*What the task requires:* Carry on the news briefs about the Colorado River lawsuit and the brain cells that control appetite, picking up after their last sentence.

Colorado River ‘sues’ for personhood
In the past year, New Zealand granted legal personhood to the Whanganui River, and an Indian court attempted to declare, but was overruled by India’s Supreme Court, that the rivers Ganga and Yamuna and two glaciers in the Himalayas were legally protected persons. Now an environmental group in the United States is suing on behalf of the Colorado River for personhood, The New York Times reported.
Deep Green Resistance (DGR) hopes to “create a life-centered resistance movement that will dismantle industrial civilization by any means necessary,” according to the group’s website. DGR claims Colorado violated the river’s right to flourish by polluting and draining it and threatening endangered species. If successful, the lawsuit could set a precedent by which natural features such as redwood forests or the Rocky Mountains could gain legal standing in cases against individuals, corporations, and governments over pollution and depleting resources.
Wesley J. Smith of the Discovery Institute said the somewhat favorable review The New York Times gave the idea showed the subversive nature-rights movement is no longer on the fringe. Smith sees the campaign as a threat to human thriving and a war on human exceptionalism. “If forests and swamps, insects and granite outcroppings—all aspects of nature—have rights, if rights cease to be restricted to the human realm, then all we are is another animal in the forest,” he wrote on the organization’s blog.
Many environmental experts believe DGR has little chance of winning the suit, and conservative lawmakers note the case could actually harm responsible conservation. “Radical obstructionists who contort common sense with this sort of nonsense undercut credible conservationists,” Sen. Steve Daines, R-Mont., told The New York Times. —J.B.
New help for hungry dieters?
Scientists just identified key brain cells that control appetite, a discovery that could offer help to those trying to lose weight.

*Records supplied:*

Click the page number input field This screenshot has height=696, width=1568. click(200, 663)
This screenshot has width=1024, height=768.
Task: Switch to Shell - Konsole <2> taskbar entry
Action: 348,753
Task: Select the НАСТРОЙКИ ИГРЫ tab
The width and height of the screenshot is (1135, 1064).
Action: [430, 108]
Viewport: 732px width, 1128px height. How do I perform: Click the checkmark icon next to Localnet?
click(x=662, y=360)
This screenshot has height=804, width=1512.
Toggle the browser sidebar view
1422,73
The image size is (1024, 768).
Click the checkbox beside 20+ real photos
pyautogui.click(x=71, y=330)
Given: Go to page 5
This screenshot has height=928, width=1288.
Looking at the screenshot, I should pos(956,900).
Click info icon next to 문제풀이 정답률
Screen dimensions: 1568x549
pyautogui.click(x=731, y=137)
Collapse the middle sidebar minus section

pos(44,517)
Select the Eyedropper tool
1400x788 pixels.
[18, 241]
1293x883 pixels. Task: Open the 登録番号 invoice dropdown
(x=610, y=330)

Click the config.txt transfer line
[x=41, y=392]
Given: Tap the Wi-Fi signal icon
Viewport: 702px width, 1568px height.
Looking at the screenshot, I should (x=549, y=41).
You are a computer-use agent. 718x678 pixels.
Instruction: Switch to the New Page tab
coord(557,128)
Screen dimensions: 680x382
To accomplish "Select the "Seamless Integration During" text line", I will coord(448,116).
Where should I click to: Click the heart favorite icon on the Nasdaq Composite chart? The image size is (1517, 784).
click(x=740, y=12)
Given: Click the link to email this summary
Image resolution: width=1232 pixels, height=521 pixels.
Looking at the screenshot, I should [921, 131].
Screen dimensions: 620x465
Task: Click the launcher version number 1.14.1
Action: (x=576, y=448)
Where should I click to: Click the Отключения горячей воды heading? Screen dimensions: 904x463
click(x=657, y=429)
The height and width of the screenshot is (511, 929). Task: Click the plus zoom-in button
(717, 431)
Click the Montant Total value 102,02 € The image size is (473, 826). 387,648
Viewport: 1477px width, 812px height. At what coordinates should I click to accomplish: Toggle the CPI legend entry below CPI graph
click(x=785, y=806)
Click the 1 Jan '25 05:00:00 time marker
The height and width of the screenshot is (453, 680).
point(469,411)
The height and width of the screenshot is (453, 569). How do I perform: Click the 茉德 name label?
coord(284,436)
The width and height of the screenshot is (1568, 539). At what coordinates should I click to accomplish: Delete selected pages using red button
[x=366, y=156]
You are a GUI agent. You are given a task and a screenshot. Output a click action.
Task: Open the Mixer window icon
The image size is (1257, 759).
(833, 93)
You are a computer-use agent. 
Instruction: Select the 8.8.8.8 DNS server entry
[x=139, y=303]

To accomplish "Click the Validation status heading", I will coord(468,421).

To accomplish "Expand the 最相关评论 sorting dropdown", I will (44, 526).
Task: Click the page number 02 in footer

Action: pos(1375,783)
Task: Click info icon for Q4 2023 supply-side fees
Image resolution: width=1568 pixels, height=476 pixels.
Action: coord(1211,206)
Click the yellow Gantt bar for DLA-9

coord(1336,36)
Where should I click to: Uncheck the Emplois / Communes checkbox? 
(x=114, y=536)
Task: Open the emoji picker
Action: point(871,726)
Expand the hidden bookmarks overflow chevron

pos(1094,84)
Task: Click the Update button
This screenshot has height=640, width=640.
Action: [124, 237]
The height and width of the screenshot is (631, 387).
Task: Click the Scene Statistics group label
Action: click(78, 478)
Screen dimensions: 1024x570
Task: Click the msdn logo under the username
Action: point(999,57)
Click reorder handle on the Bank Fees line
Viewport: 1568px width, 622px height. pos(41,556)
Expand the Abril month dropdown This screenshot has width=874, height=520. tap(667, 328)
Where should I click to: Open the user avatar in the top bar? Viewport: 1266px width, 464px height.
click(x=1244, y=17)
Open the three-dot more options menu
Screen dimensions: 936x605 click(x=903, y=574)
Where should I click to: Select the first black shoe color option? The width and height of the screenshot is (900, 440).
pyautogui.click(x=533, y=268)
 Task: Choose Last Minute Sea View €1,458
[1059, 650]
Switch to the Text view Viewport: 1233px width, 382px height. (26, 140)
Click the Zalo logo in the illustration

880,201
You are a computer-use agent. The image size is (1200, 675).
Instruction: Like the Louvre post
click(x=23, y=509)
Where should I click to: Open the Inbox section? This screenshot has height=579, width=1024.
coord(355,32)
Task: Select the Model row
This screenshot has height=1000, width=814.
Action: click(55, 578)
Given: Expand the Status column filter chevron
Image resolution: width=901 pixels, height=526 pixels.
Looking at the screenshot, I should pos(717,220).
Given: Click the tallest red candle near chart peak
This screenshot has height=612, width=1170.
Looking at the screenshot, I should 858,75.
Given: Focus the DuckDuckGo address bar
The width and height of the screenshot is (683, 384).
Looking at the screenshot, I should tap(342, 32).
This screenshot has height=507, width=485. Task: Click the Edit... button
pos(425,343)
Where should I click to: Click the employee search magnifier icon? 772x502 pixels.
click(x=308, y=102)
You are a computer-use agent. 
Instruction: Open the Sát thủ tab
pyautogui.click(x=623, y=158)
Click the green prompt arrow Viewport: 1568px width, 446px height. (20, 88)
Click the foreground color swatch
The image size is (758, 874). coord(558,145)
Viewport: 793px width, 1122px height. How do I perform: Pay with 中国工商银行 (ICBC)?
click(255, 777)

*Expected answer:*
Researchers at the University of Warwick in Coventry, England, found that taste buds detect the flavor of amino acids, especially arginine and lysine, in the foods we eat and then transmit that information to tanycytes, brain cells that control appetite and makes us feel full quicker.
Foods such as pork shoulder, beef sirloin steak, chicken, mackerel, plums, apricots, avocadoes, lentils, and almonds contain high concentrations of arginine and lysine. When the researchers added arginine and lysine to tancytes, the brain cells reacted to the amino acids within 30 seconds and released information to the part of the brain that controls appetite and body weight.
“Finding that tanycytes, located at the center of the brain region that controls body weight, directly sense amino acids has very significant implications for coming up with new ways to help people to control their body weight within healthy bounds,” Nicholas Dale, a professor of neuroscience at the University of Warwick, said in a statement. —J.B.
Retirees less healthy now than before
New research shows that while people are waiting longer to retire, they experience health-related limitations at younger ages than previous generations did. “We found that younger cohorts are facing more burdensome health issues, even as they have to wait until an older age to retire, so they will have to do so in poorer health,” Robert Schoeni, a University of Michigan economist and co-author of the study, said in a statement. The researchers found a significant correlation between the age at which health limitations set in and educational level, with those who did not complete high school experiencing a much higher percentage of limitations than those with a college education. —J.B.
Smart labels detect food spoilage
Food expiration labels that read “best by” often confuse consumers. Does “best” mean throw out after this date? Or does it mean it’s safe to eat two or three days past the date? Thanks to the innovation of researchers at Clarkson University in Potsdam, N.Y., such labels may soon become obsolete. The researchers developed a low cost smart label that can detect color or electrical changes in food that signal when the quality of the food is deteriorating. —J.B.